Der Vorschlag der beiden Bundesländer umfasst folgende Punkte:

  • Ein Verbot der Nutzung sozialer Medien für Kinder unter 14 Jahren
  • Einen „altersgerechten Zugang“ für Jugendliche im Alter von 14 bis 15 Jahren, bei dem algorithmen- oder KI-gesteuerte Empfehlungen sowie suchtverstärkende Funktionen deaktiviert sind
  • Die Verpflichtung der Plattformen, wirksame Altersüberprüfungen einzuführen
  • Die Forderung an die Bundesregierung, sich auf europäischer Ebene für einen starken Jugendmedienschutz einzusetzen, inklusive einer europaweiten Altersüberprüfung

Hintergrund und Reaktionen

Hintergrund der Initiative sind Sorgen wegen teils sehr langer Nutzungszeiten und schädlicher Inhalte wie Hassbotschaften und Pornografie.
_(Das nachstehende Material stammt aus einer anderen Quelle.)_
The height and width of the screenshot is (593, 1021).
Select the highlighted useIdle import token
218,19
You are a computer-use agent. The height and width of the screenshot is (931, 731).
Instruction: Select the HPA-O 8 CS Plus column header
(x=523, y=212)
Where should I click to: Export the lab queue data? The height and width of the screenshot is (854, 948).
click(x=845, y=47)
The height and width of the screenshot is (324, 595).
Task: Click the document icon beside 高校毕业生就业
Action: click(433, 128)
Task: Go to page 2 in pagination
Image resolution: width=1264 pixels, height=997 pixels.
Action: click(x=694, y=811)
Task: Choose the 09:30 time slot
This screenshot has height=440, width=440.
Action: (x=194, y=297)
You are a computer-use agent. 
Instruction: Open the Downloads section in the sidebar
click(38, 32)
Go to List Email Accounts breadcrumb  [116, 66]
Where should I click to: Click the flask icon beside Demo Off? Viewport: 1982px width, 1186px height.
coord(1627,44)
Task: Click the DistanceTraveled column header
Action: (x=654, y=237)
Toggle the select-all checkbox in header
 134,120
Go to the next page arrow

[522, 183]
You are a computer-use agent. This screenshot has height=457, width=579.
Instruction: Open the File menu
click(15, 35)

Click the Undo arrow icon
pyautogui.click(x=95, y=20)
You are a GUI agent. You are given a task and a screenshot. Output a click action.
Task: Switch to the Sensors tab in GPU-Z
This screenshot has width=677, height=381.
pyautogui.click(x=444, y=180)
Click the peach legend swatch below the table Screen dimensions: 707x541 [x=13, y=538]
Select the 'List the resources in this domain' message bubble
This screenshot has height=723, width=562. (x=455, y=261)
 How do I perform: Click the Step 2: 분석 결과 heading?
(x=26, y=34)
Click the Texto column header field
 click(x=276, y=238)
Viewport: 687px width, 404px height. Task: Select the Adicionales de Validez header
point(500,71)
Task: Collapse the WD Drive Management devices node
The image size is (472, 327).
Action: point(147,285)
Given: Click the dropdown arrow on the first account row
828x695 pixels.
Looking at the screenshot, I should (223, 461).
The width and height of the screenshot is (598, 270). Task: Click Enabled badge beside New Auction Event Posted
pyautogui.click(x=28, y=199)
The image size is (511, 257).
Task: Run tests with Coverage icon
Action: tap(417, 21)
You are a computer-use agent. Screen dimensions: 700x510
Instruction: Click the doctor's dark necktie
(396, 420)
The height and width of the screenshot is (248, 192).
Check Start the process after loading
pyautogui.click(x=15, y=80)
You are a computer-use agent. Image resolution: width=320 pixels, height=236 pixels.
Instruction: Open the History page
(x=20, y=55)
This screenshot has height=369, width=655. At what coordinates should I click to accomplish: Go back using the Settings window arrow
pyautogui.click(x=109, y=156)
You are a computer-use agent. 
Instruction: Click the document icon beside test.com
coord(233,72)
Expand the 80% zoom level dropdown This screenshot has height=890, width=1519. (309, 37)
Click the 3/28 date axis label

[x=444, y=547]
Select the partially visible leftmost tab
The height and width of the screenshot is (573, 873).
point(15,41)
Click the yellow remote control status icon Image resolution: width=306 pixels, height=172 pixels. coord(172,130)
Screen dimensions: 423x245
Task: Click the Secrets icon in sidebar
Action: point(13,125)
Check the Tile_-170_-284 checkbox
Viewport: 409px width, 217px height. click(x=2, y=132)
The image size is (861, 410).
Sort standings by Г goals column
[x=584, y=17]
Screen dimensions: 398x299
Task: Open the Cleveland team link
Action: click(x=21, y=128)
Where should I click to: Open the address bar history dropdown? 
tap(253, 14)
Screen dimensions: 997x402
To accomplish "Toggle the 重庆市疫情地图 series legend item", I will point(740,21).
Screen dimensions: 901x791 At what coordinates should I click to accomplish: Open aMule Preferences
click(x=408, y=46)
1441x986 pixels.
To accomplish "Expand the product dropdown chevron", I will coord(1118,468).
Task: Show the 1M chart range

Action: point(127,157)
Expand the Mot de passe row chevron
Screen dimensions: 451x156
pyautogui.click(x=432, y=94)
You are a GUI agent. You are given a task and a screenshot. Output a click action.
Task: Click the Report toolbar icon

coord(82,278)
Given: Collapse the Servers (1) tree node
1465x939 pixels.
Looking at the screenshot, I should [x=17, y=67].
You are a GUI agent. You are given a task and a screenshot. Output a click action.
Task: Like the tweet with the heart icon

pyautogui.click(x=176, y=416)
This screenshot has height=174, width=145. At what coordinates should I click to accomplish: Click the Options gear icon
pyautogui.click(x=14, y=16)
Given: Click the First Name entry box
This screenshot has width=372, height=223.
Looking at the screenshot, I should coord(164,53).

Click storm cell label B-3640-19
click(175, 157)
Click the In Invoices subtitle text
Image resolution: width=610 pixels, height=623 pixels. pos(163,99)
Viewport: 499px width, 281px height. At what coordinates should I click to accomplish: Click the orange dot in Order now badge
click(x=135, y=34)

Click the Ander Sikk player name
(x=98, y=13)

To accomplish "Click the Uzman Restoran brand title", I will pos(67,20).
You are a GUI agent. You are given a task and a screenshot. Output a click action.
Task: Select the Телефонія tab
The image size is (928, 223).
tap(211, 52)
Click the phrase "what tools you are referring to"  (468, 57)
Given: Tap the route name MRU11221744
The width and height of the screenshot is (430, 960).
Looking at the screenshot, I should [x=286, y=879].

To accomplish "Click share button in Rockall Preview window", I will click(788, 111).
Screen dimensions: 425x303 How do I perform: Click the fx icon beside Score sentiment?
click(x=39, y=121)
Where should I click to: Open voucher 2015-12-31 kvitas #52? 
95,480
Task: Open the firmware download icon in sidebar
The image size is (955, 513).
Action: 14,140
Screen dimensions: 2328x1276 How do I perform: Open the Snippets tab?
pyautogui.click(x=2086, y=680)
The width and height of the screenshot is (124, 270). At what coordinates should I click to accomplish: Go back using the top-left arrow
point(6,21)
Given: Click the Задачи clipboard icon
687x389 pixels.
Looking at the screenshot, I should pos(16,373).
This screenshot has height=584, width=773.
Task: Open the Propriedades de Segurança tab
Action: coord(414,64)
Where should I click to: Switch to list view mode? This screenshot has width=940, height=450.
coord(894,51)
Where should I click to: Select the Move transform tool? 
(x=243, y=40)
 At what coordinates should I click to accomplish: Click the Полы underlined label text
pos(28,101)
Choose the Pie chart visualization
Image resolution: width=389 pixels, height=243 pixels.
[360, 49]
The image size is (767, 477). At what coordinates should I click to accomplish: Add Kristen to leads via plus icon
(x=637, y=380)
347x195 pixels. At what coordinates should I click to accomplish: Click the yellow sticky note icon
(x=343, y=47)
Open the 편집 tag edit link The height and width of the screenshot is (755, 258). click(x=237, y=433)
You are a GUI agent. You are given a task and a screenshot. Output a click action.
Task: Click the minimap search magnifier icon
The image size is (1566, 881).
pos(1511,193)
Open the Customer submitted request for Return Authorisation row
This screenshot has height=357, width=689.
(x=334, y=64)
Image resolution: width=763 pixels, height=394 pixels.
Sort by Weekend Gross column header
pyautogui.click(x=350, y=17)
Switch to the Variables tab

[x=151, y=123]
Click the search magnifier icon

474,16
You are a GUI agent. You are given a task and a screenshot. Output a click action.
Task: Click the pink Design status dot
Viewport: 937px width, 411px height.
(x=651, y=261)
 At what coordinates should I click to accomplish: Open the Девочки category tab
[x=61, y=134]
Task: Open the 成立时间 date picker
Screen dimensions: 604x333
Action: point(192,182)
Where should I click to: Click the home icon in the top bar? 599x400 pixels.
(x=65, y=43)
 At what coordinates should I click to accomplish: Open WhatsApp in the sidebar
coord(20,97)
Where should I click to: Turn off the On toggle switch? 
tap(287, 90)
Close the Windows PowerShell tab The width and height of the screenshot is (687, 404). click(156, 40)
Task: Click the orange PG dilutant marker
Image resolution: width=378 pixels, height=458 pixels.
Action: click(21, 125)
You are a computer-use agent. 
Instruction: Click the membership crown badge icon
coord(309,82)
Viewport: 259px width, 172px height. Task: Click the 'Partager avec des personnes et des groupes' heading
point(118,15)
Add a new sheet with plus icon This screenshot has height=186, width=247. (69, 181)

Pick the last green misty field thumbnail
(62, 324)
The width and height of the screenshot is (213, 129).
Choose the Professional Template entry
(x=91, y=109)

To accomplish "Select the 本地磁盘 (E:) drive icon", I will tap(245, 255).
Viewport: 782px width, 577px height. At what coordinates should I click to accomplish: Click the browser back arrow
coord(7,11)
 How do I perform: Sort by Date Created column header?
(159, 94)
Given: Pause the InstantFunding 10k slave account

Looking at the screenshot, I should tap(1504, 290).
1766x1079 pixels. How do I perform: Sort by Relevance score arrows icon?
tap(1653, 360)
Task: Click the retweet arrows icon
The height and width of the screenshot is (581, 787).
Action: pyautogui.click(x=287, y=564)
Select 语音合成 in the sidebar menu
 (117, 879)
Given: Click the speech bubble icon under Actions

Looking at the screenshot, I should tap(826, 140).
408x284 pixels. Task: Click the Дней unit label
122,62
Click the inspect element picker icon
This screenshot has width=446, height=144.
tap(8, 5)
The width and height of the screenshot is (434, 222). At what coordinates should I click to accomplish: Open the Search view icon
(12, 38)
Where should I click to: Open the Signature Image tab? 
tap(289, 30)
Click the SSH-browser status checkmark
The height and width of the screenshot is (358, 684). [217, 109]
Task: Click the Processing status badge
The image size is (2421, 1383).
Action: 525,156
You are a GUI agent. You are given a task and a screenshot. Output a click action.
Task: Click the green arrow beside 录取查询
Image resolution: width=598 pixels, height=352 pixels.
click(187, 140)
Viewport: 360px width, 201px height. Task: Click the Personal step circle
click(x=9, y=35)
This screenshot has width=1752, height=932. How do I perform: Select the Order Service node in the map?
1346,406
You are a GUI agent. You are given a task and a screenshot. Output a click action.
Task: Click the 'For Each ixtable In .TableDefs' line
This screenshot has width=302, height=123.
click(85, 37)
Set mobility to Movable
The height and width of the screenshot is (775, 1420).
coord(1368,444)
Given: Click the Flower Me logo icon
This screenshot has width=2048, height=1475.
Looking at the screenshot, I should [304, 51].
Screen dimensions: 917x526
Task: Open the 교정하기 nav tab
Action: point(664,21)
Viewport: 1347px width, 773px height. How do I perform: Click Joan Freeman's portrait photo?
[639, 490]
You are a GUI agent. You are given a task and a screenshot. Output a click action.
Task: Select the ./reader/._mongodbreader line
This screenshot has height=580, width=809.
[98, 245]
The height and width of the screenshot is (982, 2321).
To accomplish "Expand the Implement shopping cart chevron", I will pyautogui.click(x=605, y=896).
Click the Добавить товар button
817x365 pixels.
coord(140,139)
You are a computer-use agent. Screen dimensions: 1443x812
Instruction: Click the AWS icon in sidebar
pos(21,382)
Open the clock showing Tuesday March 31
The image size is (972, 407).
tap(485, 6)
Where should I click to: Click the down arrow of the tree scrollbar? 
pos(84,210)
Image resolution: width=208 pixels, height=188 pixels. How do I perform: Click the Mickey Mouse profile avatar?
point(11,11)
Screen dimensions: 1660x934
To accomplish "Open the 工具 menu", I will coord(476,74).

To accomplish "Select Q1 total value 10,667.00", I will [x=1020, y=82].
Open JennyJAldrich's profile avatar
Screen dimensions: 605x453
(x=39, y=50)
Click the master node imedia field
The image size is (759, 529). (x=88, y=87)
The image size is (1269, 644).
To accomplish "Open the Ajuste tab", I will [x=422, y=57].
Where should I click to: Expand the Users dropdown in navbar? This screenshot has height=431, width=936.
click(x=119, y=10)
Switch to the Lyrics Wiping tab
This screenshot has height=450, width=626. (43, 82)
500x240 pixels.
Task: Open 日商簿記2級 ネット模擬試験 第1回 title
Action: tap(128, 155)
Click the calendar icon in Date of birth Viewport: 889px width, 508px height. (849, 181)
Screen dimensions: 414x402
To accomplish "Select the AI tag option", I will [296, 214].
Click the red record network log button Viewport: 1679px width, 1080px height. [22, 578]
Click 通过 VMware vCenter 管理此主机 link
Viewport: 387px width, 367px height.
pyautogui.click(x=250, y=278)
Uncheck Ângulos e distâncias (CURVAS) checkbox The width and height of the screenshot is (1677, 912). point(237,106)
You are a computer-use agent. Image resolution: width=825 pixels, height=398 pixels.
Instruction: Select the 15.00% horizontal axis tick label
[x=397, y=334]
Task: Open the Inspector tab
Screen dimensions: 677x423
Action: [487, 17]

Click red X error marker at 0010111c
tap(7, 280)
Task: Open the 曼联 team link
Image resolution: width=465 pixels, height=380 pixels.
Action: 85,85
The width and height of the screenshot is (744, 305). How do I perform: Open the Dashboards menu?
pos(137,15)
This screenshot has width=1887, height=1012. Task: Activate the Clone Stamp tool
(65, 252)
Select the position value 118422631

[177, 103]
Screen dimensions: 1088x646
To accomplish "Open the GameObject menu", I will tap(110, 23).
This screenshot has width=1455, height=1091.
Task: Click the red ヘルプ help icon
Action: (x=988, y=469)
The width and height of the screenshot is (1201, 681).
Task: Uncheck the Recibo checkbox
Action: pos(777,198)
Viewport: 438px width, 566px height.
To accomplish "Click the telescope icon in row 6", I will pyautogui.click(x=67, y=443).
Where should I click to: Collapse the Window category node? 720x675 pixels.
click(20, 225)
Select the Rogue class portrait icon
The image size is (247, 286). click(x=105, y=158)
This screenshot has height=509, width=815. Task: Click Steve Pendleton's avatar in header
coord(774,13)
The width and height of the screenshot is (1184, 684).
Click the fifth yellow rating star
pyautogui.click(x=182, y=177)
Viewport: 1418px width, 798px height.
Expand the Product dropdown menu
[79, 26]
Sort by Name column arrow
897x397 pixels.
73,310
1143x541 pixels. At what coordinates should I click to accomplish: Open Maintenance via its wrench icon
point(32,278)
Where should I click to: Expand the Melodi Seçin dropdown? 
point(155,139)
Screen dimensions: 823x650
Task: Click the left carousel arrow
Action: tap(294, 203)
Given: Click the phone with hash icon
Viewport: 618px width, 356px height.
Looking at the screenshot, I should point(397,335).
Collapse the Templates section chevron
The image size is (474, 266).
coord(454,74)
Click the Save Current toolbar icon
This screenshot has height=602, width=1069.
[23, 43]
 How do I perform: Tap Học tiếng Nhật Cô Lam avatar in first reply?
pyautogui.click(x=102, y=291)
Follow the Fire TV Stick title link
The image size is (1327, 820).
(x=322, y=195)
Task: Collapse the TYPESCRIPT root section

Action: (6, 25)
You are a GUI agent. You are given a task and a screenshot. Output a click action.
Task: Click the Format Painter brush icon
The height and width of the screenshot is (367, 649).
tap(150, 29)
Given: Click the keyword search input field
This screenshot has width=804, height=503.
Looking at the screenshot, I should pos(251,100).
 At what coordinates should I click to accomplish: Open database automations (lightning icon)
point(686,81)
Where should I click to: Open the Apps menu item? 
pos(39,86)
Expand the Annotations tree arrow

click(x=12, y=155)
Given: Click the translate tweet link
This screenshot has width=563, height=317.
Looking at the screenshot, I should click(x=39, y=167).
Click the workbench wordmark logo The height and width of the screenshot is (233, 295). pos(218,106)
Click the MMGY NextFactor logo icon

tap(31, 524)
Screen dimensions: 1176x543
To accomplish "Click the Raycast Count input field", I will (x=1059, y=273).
Bundesfamilienministerin Karin Prien (CDU) hatte kürzlich angekündigt, dass sie für die nächsten Monate neue EU-Vorschriften für große Tech-Konzerne zur Durchsetzung von Altersgrenzen erwarte. Sollte es in Brüssel nicht schnell genug vorangehen, behalte sie sich eigene Maßnahmen in Deutschland vor.

Gegen solche Beschränkungen gibt es jedoch auch Vorbehalte, da soziale Netzwerke für Jugendliche wichtige Kommunikationsmittel sind und Altersbeschränkungen bisher kaum durchsetzbar waren. Die Debatte über den richtigen Weg im Jugendmedienschutz dürfte in den kommenden Monaten weiter an Fahrt aufnehmen.